George era un célebre botánico —profesor de esta materia en la Universidad de East Anglia— que solía dar clases en la Real Sociedad de Horticultura y en Kew. Cuando no se dedicaba a compartir sus conocimientos viajaba por todo el mundo buscando nuevas especies de plantas. Estos eran los momentos, según reconocía él mismo, en que se sentía más feliz.

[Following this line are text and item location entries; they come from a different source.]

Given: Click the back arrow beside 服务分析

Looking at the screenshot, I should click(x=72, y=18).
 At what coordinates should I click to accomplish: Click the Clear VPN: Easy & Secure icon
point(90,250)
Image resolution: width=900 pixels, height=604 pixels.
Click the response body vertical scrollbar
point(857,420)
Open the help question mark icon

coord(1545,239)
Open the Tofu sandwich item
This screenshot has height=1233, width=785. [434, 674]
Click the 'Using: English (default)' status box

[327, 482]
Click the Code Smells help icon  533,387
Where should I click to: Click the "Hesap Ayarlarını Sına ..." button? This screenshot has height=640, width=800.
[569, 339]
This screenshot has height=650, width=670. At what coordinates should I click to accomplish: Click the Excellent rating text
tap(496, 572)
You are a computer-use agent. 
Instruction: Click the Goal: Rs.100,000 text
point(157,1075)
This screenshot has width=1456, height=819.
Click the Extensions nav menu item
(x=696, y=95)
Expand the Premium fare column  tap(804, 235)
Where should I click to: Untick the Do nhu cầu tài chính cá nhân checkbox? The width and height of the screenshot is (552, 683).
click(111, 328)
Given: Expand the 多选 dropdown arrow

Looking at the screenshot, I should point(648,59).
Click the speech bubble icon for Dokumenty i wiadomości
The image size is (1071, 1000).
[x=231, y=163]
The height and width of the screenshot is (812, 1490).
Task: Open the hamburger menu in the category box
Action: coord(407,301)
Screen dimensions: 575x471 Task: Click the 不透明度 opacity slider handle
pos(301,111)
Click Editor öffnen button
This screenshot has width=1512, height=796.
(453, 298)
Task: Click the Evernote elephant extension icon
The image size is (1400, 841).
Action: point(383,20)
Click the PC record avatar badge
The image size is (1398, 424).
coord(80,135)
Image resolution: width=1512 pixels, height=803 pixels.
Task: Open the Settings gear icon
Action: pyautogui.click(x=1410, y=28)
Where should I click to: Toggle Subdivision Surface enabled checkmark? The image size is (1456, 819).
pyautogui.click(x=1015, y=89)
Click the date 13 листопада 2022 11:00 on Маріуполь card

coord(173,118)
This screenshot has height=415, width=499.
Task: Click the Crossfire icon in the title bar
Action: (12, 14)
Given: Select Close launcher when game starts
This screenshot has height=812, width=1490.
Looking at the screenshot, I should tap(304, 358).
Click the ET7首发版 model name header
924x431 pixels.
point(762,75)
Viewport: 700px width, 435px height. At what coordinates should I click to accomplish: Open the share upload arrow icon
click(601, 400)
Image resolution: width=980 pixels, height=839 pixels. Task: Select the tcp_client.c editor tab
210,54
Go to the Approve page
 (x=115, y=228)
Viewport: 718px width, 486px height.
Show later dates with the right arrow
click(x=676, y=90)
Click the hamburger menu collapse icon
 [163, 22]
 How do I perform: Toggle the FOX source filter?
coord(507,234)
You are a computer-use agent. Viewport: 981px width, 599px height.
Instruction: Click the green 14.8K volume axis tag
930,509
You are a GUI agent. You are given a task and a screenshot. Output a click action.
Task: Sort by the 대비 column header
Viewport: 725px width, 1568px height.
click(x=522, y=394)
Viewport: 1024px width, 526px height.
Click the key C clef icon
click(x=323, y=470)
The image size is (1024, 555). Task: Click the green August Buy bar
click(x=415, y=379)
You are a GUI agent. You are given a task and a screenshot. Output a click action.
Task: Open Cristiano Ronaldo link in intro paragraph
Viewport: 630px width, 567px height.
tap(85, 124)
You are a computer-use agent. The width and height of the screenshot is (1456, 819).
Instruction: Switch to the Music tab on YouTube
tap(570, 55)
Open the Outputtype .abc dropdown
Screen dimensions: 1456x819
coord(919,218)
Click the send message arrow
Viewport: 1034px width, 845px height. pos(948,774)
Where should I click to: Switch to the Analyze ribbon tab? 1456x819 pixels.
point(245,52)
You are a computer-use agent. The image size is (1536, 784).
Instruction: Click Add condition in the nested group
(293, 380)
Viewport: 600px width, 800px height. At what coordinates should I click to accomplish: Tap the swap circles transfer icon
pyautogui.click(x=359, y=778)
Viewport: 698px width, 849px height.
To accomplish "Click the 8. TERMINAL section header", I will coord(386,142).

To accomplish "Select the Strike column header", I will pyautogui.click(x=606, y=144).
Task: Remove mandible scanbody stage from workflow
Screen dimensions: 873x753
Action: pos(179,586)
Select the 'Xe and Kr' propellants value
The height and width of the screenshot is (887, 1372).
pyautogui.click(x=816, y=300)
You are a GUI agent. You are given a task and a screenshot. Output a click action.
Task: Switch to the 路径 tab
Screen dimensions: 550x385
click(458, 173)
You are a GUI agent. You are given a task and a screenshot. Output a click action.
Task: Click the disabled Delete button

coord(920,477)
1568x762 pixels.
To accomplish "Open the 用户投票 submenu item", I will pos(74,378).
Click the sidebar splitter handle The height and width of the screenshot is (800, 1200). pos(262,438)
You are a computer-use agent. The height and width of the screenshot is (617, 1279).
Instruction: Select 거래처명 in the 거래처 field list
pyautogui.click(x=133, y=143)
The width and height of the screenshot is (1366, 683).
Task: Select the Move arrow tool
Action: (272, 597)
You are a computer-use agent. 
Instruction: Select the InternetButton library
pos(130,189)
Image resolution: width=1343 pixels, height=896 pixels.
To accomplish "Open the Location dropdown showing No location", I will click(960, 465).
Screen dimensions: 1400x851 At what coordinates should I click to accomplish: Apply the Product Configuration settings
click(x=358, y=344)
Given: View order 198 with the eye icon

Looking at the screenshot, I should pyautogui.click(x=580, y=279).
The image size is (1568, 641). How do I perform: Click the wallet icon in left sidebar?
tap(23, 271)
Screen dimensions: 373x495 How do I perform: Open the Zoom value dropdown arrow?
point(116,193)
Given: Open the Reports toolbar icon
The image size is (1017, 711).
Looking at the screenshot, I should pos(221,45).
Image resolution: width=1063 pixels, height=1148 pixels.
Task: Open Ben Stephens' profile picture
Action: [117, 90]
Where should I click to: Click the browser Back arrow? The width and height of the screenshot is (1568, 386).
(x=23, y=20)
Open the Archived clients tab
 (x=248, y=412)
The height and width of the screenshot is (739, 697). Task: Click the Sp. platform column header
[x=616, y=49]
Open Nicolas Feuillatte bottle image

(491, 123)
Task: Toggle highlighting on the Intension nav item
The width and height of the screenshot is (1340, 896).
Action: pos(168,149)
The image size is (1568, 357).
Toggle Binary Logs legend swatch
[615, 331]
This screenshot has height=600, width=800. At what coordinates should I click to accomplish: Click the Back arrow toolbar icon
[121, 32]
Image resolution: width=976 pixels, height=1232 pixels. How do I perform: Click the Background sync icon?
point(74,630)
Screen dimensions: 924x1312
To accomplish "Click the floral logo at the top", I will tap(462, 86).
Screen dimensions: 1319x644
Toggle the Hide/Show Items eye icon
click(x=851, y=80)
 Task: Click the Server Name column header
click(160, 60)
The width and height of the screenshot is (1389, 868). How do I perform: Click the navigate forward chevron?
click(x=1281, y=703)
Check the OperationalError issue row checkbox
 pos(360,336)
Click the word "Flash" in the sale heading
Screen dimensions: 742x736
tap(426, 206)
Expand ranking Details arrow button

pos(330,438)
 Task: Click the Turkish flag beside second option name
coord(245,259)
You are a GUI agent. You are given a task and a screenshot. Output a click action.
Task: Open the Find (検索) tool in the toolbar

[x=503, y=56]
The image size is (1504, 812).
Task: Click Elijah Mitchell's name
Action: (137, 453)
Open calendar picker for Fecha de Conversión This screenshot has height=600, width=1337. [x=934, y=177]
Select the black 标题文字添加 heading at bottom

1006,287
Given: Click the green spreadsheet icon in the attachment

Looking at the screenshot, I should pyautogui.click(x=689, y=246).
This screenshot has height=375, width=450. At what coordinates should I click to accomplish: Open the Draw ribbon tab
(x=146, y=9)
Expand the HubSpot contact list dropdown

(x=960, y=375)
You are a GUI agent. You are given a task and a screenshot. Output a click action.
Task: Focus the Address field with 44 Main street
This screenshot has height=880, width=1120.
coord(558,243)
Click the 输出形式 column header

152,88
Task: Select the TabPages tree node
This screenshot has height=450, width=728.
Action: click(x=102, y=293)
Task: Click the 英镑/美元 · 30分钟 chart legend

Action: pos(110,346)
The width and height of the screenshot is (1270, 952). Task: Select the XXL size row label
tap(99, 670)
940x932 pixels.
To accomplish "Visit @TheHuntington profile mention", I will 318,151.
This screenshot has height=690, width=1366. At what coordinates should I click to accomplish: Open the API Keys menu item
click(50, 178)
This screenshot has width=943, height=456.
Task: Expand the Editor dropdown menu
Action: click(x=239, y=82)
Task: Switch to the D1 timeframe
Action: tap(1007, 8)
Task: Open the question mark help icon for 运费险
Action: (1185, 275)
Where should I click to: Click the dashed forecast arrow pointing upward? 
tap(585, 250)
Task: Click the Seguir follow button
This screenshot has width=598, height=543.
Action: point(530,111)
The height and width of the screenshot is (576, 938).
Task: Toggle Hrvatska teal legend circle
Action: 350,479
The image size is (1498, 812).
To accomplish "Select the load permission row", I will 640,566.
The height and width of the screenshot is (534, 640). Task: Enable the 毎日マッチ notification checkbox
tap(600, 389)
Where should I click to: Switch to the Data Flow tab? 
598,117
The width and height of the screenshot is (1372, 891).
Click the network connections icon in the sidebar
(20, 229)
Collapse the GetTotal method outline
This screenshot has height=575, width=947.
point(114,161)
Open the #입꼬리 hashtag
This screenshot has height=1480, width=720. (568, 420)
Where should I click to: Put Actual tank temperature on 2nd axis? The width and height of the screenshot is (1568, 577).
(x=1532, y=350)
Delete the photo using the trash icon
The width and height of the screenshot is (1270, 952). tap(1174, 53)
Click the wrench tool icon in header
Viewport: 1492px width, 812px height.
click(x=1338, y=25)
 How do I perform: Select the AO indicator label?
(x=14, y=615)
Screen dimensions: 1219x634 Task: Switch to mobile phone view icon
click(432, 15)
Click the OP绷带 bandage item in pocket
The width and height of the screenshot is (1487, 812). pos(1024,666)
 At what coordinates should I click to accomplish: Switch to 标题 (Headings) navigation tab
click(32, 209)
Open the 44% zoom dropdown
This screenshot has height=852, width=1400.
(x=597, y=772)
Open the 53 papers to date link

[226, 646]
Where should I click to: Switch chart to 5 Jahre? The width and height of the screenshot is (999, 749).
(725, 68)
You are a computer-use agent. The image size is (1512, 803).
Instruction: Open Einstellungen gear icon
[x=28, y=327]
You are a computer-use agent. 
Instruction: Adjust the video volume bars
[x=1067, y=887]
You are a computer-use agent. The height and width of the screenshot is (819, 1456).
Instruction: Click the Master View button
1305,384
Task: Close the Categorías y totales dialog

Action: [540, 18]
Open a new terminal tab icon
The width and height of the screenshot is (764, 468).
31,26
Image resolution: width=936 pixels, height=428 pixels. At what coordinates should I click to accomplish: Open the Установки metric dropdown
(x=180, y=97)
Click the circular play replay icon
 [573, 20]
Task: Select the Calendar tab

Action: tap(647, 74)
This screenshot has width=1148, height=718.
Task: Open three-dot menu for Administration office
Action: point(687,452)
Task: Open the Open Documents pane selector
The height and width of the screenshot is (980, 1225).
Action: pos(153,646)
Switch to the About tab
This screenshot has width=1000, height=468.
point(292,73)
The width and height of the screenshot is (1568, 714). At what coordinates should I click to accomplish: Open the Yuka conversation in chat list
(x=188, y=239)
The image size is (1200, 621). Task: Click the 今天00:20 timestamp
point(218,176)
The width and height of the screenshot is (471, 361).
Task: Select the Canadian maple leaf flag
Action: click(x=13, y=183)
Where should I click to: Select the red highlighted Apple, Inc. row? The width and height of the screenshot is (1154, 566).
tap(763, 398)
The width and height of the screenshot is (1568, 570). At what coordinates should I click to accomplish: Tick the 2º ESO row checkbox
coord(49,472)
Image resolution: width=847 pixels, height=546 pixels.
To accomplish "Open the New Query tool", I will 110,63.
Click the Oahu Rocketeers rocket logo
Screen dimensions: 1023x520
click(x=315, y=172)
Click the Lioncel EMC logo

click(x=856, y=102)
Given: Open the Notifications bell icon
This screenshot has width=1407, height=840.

George siempre les había contado a sus hijas que había entrado en los invernaderos de Wharton Park con la esperanza de quedarse impresionado por la famosa colección de orquídeas que crecía en ellos, pero que, en lugar de eso, se había enamorado a primera vista de la hermosa joven —su futura esposa y madre de sus dos hijas— que se encontraba allí dentro con ellas. Se habían casado apenas unos meses más tarde.
George se acercó a Alicia.
—Hola, querida, veo que sigues tan guapa como siempre. ¿Cómo estás?
—Bien, gracias. Feliz cumpleaños, papá —dijo mientras él la abrazaba—. ¿Te apetece beber algo? Tenemos un poco de champán en la nevera.
—¿Por qué no? —Sus ojos se arrugaron al sonreír—. La verdad es que resulta extraño celebrar el hecho de que me encuentre a un paso de la tumba.
—¡Papá! —lo reprendió Alicia—. No seas bobo. Todas mis amigas están enamoradas de ti.
—En fin, siempre es bueno saberlo, pero eso no cambia las cosas. Hoy vuestro abuelo se convierte en un jubilado —dijo mientras se volvía hacia sus nietos.
—¿Qué es un jubilado? —preguntó Fred.
James, dos años mayor y también más sabio, dio un codazo a su hermano pequeño en las costillas.
—Es un viejo, tonto.
—Voy a por el champán —dijo Max guiñándole un ojo a Alicia.
—Bueno —George se apoyó en la rejilla que rodeaba la chimenea, en el lado opuesto al de su hija y estiró sus largas piernas—, ¿cómo va todo?
—Agotador, como de costumbre —suspiró Alicia—. ¿Y tú?
—Lo mismo —asintió George—. Pero estoy muy animado. La semana pasada me llamó un colega americano que enseña en Yale. Está organizando un viaje de investigación a las islas Galápagos para el mes de mayo y quiere que vaya con ellos. Es un sitio en el que nunca he estado y al que siempre he deseado ir, El origen de las especies de Darwin y todo eso, ya sabes. Implica pasar fuera casi más de tres meses, eso sí, y además me han pedido que dé un par de conferencias mientras estoy en Estados Unidos.
—Veo que no tienes intención de parar, pese a que ahora eres un jubilado —comentó Alicia risueña.
Fred saltó sobre una pierna de su abuelo.
—Te hemos comprado un regalo estupendo, abuelo. Es un…
—Cállate, Fred. Es una sorpresa —dijo Rose, la quinceañera desdeñosa, desde el sofá.